色々入ってるみたいだし、こんなに貰って良いのかな? 他の人の分……とか? 私以外にもここに誰か住んでるのかな? ああ、でも凄く欲しい!!
荷物を調べていると布に包まれた手紙の様な物があった。
和紙っぽいけど、和紙より丈夫そうな紙が折りたたんで封筒に入っていた。
封筒には外国の人がするみたいな封蝋がしてあって、盾のマークに狼みたいなマークが入っていた。
うわぁ~私のツボにダイレクトにくる。この封蝋素敵!
ちょっと欲しい!!
一番上の物を開けると、『まだ見ぬ君へ』という出だしで始まっていた。
『まだ見ぬ君へ
私はまだ未熟者ゆえ、君の元まで辿り着く事が出来ない。
私にもっと力があれば、会いに行けるのに……そちら側がどうなっているのか、私には見る事も出来ないが、不自由はしていないかい?
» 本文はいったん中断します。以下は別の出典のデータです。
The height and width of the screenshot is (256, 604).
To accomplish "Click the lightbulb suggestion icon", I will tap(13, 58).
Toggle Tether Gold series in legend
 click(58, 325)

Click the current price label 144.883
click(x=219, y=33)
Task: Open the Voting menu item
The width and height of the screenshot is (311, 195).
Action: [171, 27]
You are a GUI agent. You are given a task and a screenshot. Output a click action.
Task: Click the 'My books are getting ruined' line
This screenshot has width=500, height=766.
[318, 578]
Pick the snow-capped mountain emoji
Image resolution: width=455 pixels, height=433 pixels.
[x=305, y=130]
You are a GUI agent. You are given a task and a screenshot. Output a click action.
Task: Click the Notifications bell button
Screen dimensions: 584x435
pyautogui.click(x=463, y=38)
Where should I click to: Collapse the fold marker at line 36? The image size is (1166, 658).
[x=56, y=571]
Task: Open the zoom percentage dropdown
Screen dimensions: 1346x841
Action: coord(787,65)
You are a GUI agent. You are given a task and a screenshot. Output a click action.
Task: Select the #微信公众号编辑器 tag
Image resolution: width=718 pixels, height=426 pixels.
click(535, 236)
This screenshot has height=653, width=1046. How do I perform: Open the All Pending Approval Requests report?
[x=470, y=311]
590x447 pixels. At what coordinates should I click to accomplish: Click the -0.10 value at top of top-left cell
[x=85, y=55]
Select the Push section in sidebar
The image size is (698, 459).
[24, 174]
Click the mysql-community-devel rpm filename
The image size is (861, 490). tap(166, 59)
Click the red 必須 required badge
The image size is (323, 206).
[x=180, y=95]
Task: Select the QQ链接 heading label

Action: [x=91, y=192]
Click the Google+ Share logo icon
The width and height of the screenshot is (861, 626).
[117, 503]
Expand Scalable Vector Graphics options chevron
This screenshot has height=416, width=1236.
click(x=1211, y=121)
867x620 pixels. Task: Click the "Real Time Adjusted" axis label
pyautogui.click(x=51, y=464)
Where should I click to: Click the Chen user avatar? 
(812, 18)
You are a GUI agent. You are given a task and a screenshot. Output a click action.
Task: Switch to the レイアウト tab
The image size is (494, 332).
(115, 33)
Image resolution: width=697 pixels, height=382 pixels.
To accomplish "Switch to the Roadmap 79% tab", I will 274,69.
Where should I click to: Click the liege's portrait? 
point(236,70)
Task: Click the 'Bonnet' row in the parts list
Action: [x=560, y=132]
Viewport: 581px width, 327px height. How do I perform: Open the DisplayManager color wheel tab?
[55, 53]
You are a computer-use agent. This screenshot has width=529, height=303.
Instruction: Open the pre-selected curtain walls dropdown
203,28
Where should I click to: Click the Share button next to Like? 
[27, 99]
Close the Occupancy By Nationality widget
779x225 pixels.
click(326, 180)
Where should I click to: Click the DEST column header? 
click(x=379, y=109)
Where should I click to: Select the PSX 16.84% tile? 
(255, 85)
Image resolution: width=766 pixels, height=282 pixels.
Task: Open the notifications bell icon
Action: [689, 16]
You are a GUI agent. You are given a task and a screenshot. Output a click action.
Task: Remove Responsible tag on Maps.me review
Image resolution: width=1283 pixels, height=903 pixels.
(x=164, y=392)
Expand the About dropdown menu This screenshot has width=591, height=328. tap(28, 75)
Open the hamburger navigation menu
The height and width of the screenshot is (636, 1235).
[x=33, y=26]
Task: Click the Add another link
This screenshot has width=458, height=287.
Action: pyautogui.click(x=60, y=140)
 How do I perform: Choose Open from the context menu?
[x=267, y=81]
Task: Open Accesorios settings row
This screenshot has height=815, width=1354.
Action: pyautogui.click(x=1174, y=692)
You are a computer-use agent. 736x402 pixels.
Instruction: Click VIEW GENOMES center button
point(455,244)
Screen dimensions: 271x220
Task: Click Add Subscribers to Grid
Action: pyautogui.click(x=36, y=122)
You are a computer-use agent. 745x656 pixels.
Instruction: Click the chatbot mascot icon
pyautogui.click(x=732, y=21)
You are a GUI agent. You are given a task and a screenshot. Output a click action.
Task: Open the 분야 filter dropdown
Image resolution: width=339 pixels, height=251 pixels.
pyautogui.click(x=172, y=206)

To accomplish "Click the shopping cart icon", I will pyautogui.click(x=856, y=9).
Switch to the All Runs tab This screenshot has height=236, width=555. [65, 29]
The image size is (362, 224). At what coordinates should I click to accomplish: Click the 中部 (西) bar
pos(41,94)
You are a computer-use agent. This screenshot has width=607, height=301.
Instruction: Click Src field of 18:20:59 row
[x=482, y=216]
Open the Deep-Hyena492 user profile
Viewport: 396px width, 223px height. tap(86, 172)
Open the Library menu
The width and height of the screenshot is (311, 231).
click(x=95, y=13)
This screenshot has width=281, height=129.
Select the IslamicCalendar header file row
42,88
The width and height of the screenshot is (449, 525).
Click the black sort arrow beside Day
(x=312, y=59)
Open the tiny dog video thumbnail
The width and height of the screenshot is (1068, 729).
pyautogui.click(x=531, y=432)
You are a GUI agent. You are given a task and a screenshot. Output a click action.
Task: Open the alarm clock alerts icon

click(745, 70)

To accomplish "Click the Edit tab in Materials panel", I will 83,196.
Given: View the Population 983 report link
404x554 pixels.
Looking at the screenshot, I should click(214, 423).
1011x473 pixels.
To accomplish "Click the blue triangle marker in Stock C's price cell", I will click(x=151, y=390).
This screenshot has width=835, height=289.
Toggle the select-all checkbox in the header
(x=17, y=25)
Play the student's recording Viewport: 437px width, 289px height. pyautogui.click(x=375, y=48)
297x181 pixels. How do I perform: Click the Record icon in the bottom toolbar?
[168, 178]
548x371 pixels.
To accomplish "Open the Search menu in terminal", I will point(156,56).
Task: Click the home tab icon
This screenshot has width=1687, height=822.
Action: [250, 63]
これから寒い時期になる。私は都合で春先までは来れない。
君がとても心配だ。どうか、無事でいて欲しい。
冬支度の最低限の物を用意したので、君の役に立てて欲しい。
どうか元気で』
「うわぁ……なんていうか、私が持っていったら駄目な感じがヒシヒシとしてきた~」
これはラブレターの様な? 多分、私以外の誰かがここに住んでいるんじゃないかな……
私にこんな熱烈な愛を囁く様な手紙は似合わない。
でも、こちらのジャングルが、外からは見えない……のだろうか?
黒い土地の方へ出て、ジャングルを見てみると、そこは普通にジャングルで変わりはしなかった。
はてさて? 一体何なのか?
首を傾げていたら、ゲッちゃんが「ゲキョ―!!」と大きな声を出して、声にビックリした瞬間、大きな黒い熊に似た動物がもう突進してくる姿が見えた。
「うわぁぁぁ!!」
私は慌ててジャングルの方へ走り、リヤカーを手に駆けだした……が、重たい。
リヤカーが重たくて、危うく肩を脱臼するかと思った。
でも、熊はこちらのジャングルには入って来れないようで、黒い大地とジャングルの緑の大地の境界線を越えずに、ウロウロしていた。
「ひぃぃ~……」
モフモフ動物は好きだけど、熊は遠目で柵越しに見る物であって、襲い掛かって来るようなヤバいのはノーセンキューだ。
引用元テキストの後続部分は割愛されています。